* begin Data supplied *
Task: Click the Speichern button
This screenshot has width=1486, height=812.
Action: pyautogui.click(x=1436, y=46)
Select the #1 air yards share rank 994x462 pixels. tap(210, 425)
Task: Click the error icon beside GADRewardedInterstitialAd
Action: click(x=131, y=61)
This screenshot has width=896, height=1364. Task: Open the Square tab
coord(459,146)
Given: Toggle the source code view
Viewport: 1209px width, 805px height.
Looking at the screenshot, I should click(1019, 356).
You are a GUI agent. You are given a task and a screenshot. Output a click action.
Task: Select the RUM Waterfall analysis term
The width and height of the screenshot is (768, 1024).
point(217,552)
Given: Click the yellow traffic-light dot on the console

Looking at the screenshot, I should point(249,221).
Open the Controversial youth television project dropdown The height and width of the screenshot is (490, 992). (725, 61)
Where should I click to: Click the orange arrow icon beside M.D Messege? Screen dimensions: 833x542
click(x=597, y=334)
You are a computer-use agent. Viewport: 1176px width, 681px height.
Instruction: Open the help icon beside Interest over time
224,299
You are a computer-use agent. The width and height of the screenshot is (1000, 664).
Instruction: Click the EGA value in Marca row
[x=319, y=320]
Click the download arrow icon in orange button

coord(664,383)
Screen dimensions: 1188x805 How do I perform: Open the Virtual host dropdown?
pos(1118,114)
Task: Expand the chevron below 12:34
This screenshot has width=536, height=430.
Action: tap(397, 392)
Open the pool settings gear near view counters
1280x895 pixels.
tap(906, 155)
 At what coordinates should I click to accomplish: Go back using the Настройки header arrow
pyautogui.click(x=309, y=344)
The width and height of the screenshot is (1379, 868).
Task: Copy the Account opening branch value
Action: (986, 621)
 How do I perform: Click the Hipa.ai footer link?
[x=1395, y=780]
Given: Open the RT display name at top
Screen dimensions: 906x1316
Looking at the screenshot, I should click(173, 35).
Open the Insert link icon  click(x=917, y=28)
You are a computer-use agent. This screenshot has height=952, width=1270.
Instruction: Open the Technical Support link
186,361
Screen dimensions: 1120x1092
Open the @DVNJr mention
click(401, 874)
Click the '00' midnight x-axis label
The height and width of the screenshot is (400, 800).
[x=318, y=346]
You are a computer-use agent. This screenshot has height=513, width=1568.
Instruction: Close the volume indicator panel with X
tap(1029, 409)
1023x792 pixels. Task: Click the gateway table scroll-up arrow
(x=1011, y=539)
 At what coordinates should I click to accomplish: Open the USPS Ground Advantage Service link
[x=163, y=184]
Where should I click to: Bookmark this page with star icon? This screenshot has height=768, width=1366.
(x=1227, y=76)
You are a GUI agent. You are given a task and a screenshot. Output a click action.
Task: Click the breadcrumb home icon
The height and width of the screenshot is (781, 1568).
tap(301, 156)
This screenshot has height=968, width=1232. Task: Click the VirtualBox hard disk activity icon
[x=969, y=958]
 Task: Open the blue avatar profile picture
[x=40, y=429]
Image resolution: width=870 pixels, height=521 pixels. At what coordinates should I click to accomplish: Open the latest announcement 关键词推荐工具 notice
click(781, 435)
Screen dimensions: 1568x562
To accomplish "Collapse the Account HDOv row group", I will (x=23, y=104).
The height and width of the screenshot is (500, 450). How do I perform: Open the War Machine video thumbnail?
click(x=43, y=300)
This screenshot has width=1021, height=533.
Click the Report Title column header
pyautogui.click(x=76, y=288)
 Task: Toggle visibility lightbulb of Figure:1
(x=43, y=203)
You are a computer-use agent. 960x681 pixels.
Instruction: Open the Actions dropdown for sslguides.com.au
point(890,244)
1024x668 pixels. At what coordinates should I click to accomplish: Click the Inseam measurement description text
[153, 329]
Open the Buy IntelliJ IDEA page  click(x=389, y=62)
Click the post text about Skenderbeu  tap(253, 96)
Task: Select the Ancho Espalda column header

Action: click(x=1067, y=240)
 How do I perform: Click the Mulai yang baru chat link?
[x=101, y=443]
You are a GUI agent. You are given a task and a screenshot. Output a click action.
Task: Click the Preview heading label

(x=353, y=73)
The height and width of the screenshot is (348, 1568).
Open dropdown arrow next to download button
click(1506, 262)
* end Data supplied *
[Work to do]: Rewrite the rows from the very beginning through the line containing "pos(1118,114)", swapping "dropdown" for "menu" and leaving everything else as it is.

[Task solution]:
Task: Click the Speichern button
This screenshot has width=1486, height=812.
Action: pyautogui.click(x=1436, y=46)
Select the #1 air yards share rank 994x462 pixels. tap(210, 425)
Task: Click the error icon beside GADRewardedInterstitialAd
Action: click(x=131, y=61)
This screenshot has width=896, height=1364. Task: Open the Square tab
coord(459,146)
Given: Toggle the source code view
Viewport: 1209px width, 805px height.
Looking at the screenshot, I should click(1019, 356).
You are a GUI agent. You are given a task and a screenshot. Output a click action.
Task: Select the RUM Waterfall analysis term
The width and height of the screenshot is (768, 1024).
point(217,552)
Given: Click the yellow traffic-light dot on the console

Looking at the screenshot, I should point(249,221).
Open the Controversial youth television project menu The height and width of the screenshot is (490, 992). (725, 61)
Where should I click to: Click the orange arrow icon beside M.D Messege? Screen dimensions: 833x542
click(x=597, y=334)
You are a computer-use agent. Viewport: 1176px width, 681px height.
Instruction: Open the help icon beside Interest over time
224,299
You are a computer-use agent. The width and height of the screenshot is (1000, 664).
Instruction: Click the EGA value in Marca row
[x=319, y=320]
Click the download arrow icon in orange button

coord(664,383)
Screen dimensions: 1188x805 How do I perform: Open the Virtual host menu?
pos(1118,114)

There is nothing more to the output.